In English 10, background information is the context you give readers at the start of an essay (history, definitions, or key facts) so they can follow your argument before you state your thesis.

Last updated June 2026

What is background information?

Background information is the setup you provide so a reader can actually understand what you're about to argue. Think of it as the bridge between a reader knowing nothing about your topic and being ready to follow your main point. It usually shows up in the introduction, right before your thesis statement, and can include historical context, definitions of important terms, a quick summary of a text, or relevant facts.

In English 10, you'll use background information constantly in literary analysis essays, persuasive essays, and research writing. If you're analyzing a novel, your background might name the author, the title, and the situation in the story. If you're arguing a position, it might explain why the issue matters or what's currently happening. The goal is to give just enough context to orient the reader, not to dump every detail you know.

Why background information matters in English 10

Background information is part of Topic 7.2, Essay Structure and Organization. A strong introduction does two jobs: it sets up context with background information, and it lands your thesis statement. Skip the background and your reader is lost; overload it and you bury your main point.
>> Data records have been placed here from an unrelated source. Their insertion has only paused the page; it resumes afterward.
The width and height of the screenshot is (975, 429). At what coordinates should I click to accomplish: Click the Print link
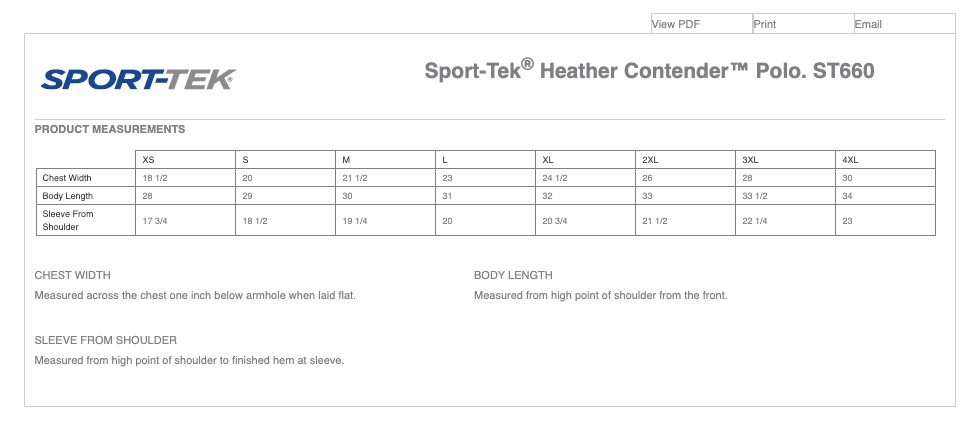pos(765,24)
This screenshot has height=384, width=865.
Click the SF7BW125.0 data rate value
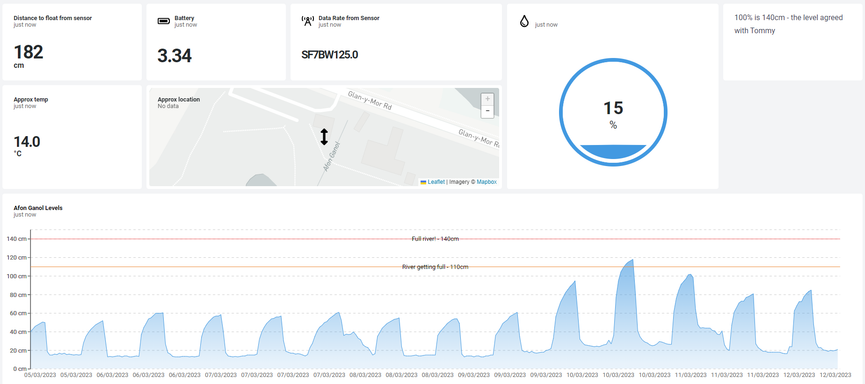330,55
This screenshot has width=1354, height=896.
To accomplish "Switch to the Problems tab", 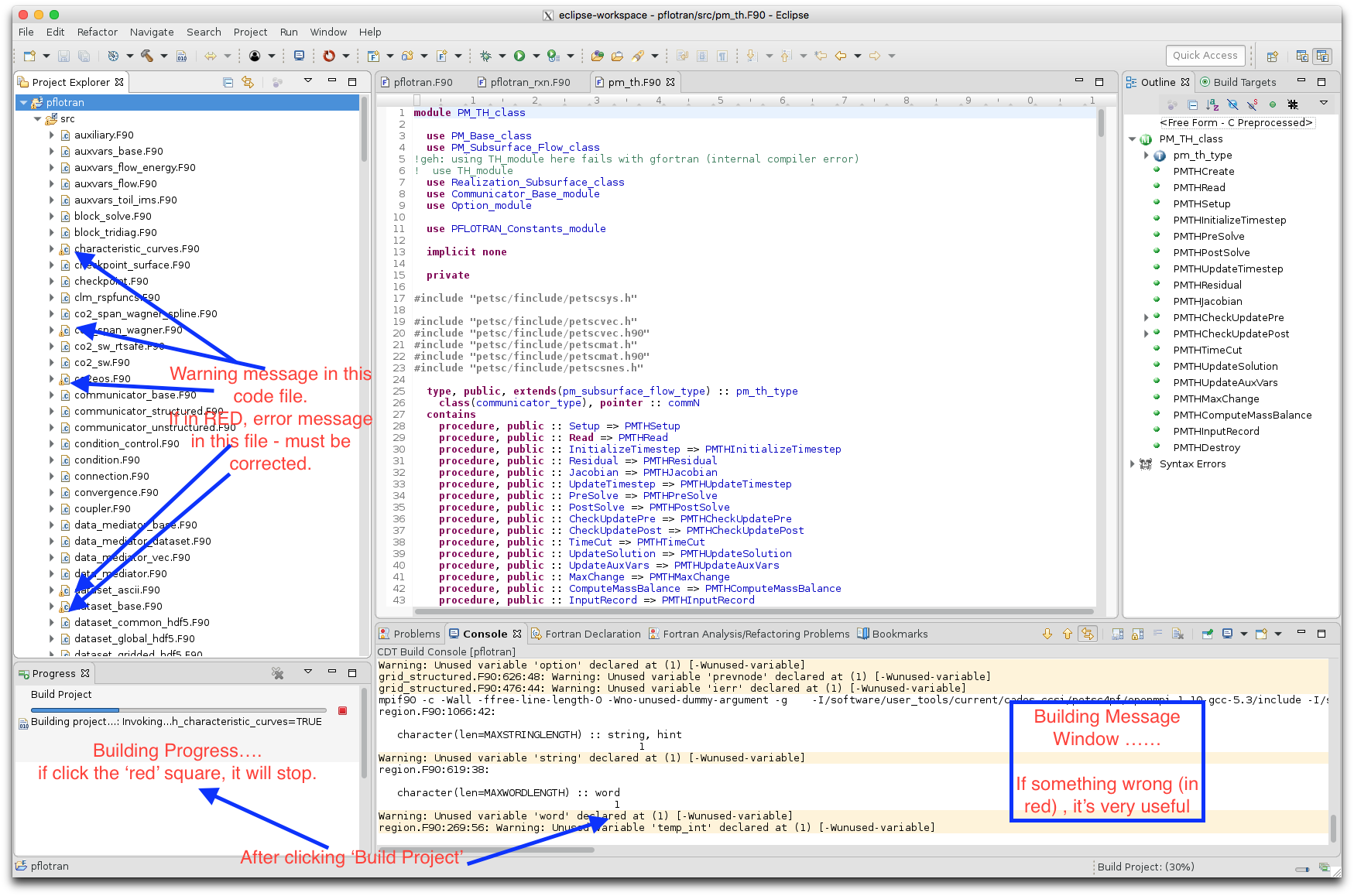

Writing clear, focused background information shows you understand your topic and can guide a reader through it. That's exactly the kind of organized, purposeful writing English 10 is building toward, where every part of your essay earns its place.
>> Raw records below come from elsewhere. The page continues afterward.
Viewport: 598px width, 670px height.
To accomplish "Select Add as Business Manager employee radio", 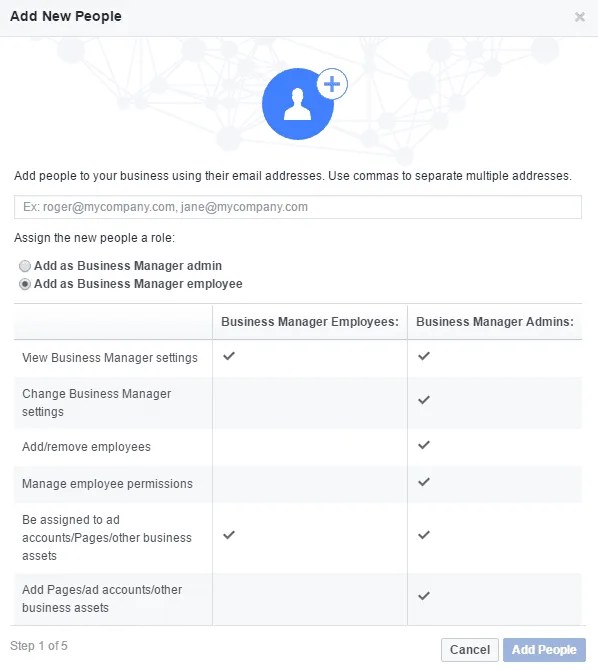I will pyautogui.click(x=25, y=284).
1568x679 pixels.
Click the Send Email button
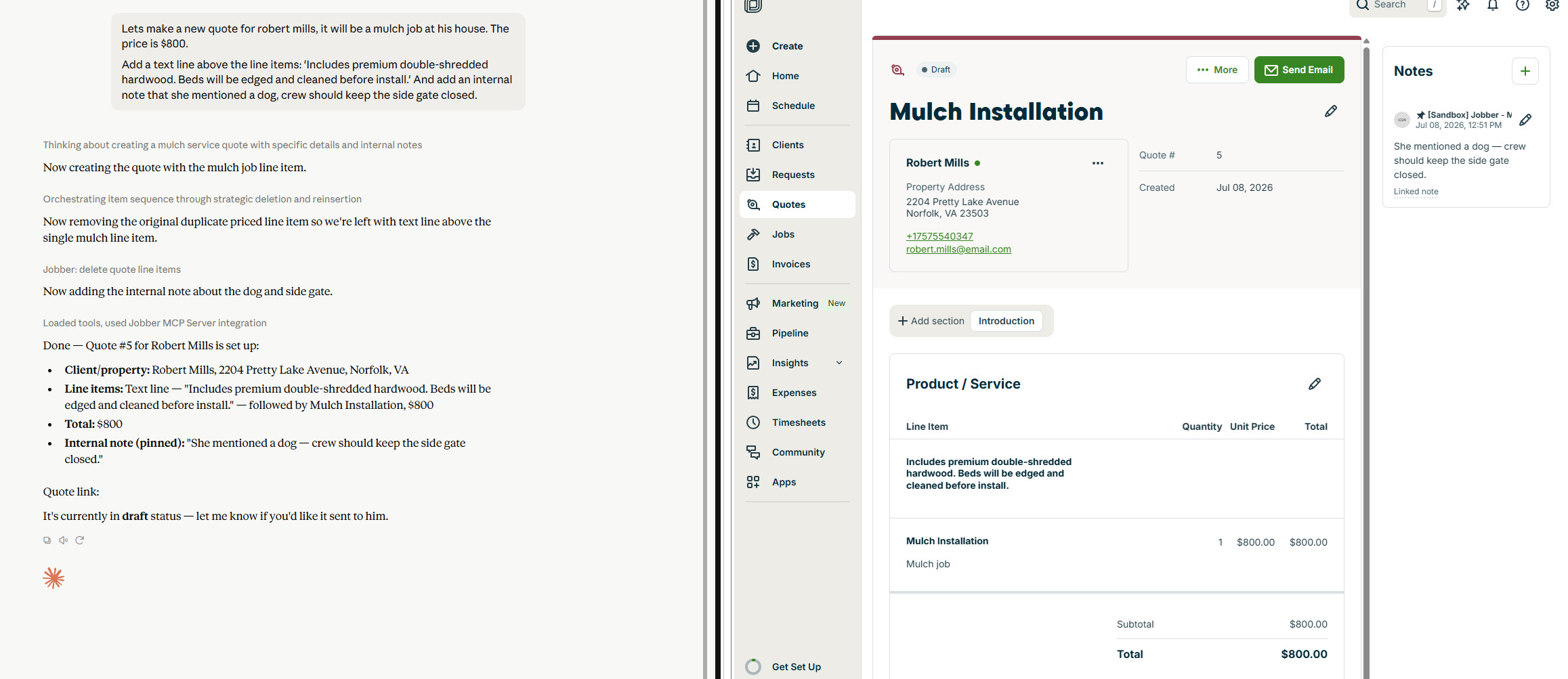click(x=1298, y=70)
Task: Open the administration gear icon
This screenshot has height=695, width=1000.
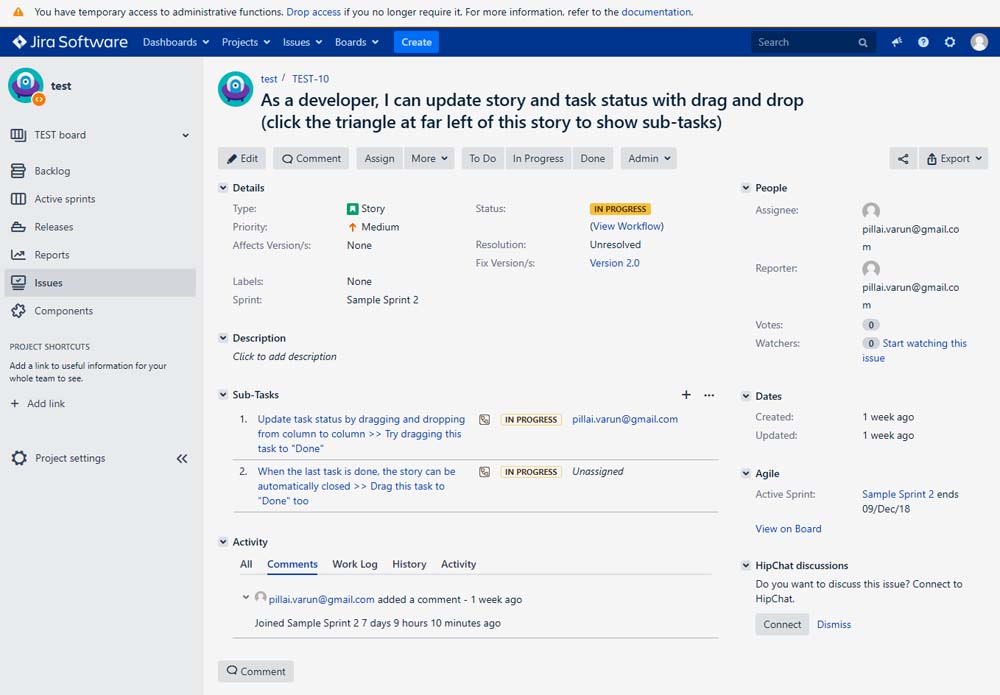Action: point(950,42)
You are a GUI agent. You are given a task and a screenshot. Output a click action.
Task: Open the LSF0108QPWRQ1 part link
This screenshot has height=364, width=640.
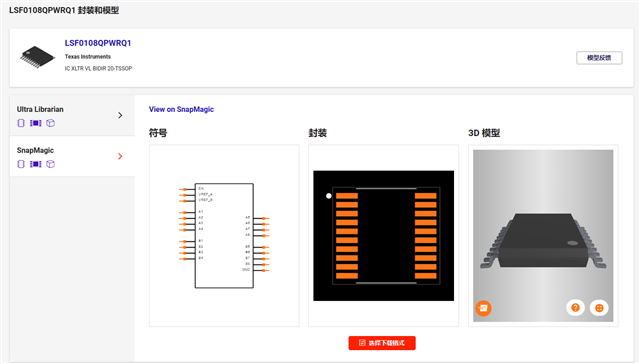[98, 43]
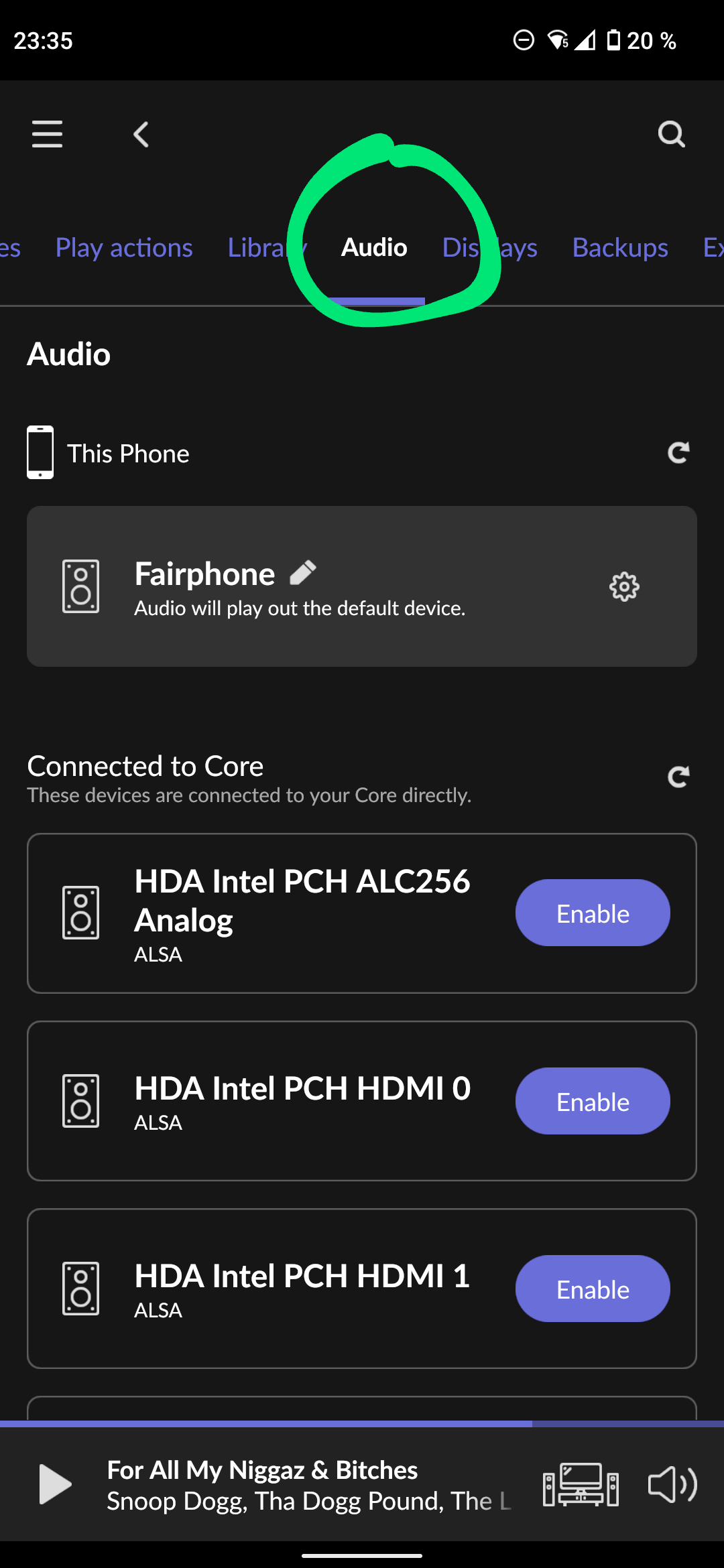Switch to the Backups tab
The height and width of the screenshot is (1568, 724).
click(x=620, y=248)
Keep studying English 10 Unit 7

How background information connects across the course

Thesis Statement (Unit 7)

Background information leads directly into your thesis. The context you provide should make your thesis feel like a natural, logical next step rather than something that comes out of nowhere.

Narrative Essay (Unit 7)

In a narrative essay, background information sets the scene by introducing the time, place, and characters so readers understand the story before the action picks up.
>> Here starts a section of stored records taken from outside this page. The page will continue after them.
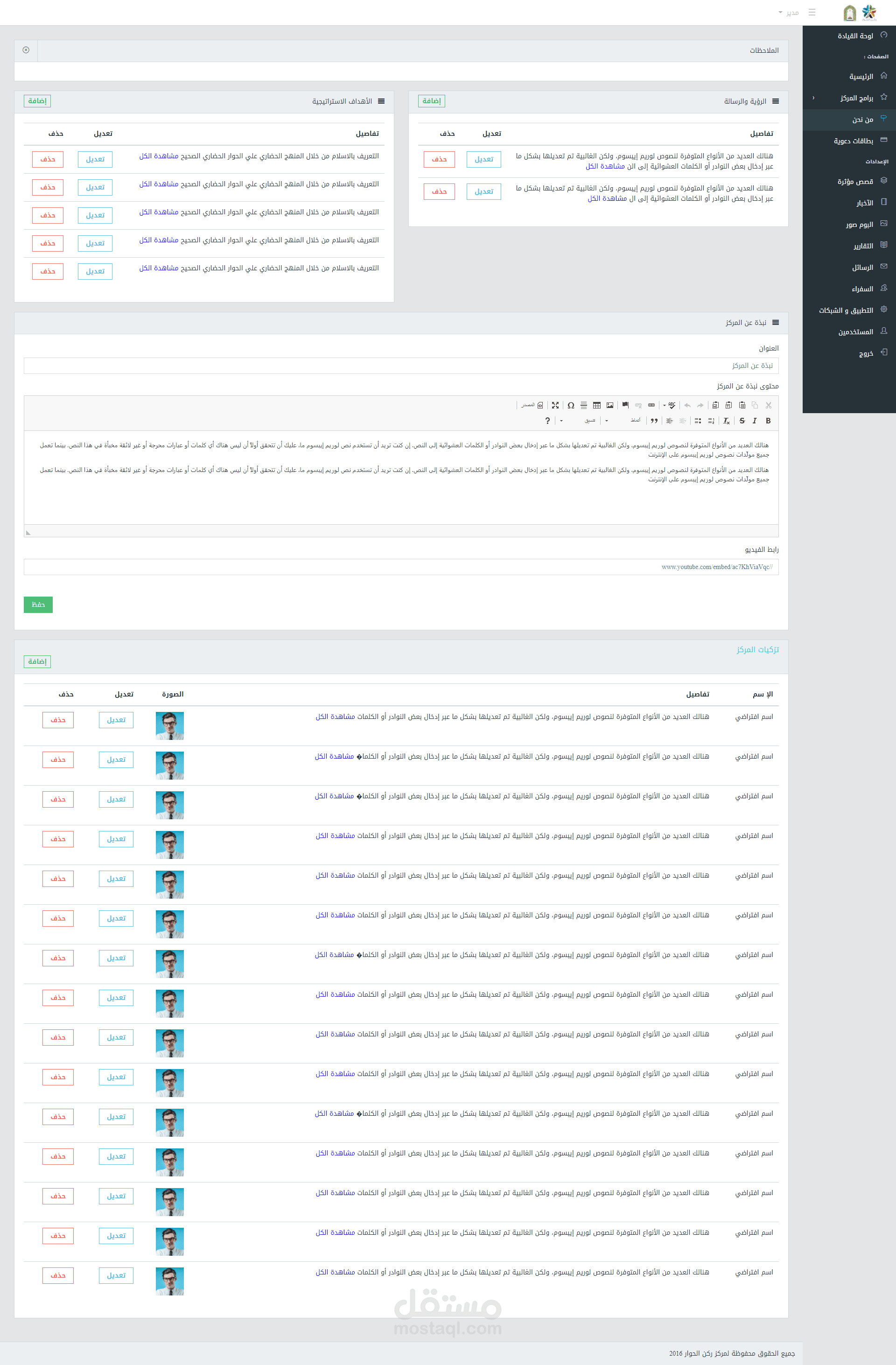Click the رابط الفيديو URL input field

(x=401, y=567)
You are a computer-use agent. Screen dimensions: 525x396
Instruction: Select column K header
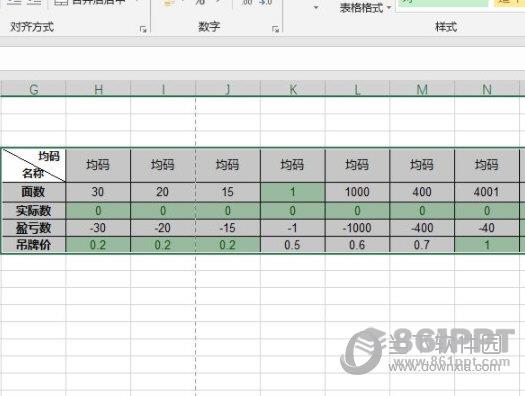[293, 89]
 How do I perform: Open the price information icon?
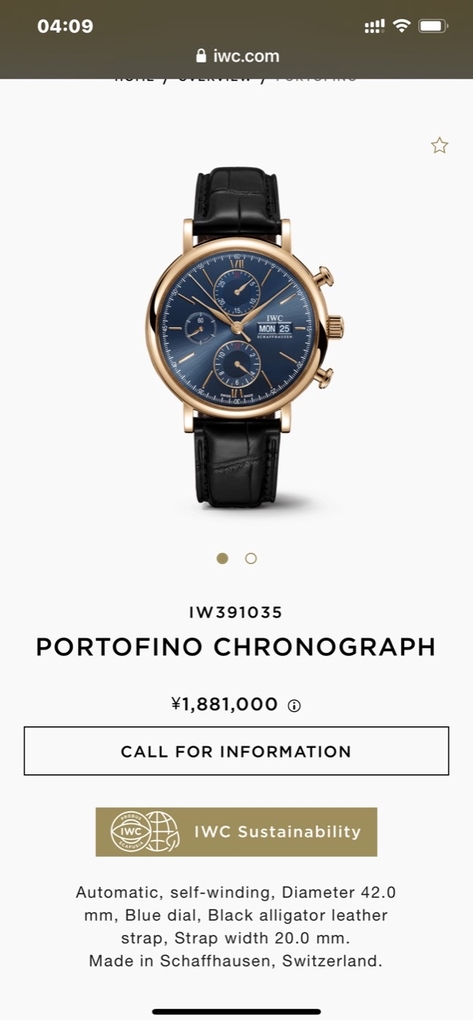click(x=295, y=706)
Supporting Details (Unit 7)

Background information lives in the introduction, while supporting details live in the body paragraphs. Background gets the reader ready; supporting details prove your point once you've made it.

Is background information on the English 10 exam?

You'll use background information in almost every essay assignment, from literary analysis to persuasive and research papers. On in-class essays and writing prompts, teachers look for an introduction that gives just enough context before the thesis. A common rubric point is whether your reader could understand your argument without already knowing the topic. When you draft, write your background so it flows toward your thesis and cut any detail that doesn't help the reader follow your main point.

Background information vs Supporting details

Background information goes in the introduction to set up the topic before you argue anything. Supporting details go in the body paragraphs to back up the claims you make. Background prepares the reader; supporting details prove your case.

Key things to remember about background information

  • Background information is the context you give at the start of an essay so readers can understand your argument.

  • It usually appears in the introduction, right before the thesis statement.

  • Good background can include historical context, definitions of key terms, or a quick summary of a text.

  • Give enough context to orient your reader, but don't overload the intro or you'll bury your thesis.

  • Background information sets up the reader, while supporting details in the body actually prove your point.

Frequently asked questions about background information

What is background information in an essay?

It's the context you give readers at the beginning of an essay, like history, definitions, or key facts, so they can understand your topic before you state your main argument.

Does background information go in every paragraph?

No. Background information belongs in the introduction to set up your topic. Your body paragraphs should use supporting details and evidence, not more general background.

How is background information different from supporting details?

Background information sets up your topic in the introduction before you make any claims, while supporting details appear in body paragraphs to prove the claims you've already made.

How much background information should an introduction have?

Just enough to orient your reader and lead naturally into your thesis, usually a few sentences. If your background gets longer than your thesis section, trim it down.

Where does background information go in relation to the thesis?

Background information comes first, then your thesis statement closes the introduction. The context should make your thesis feel like the logical next step.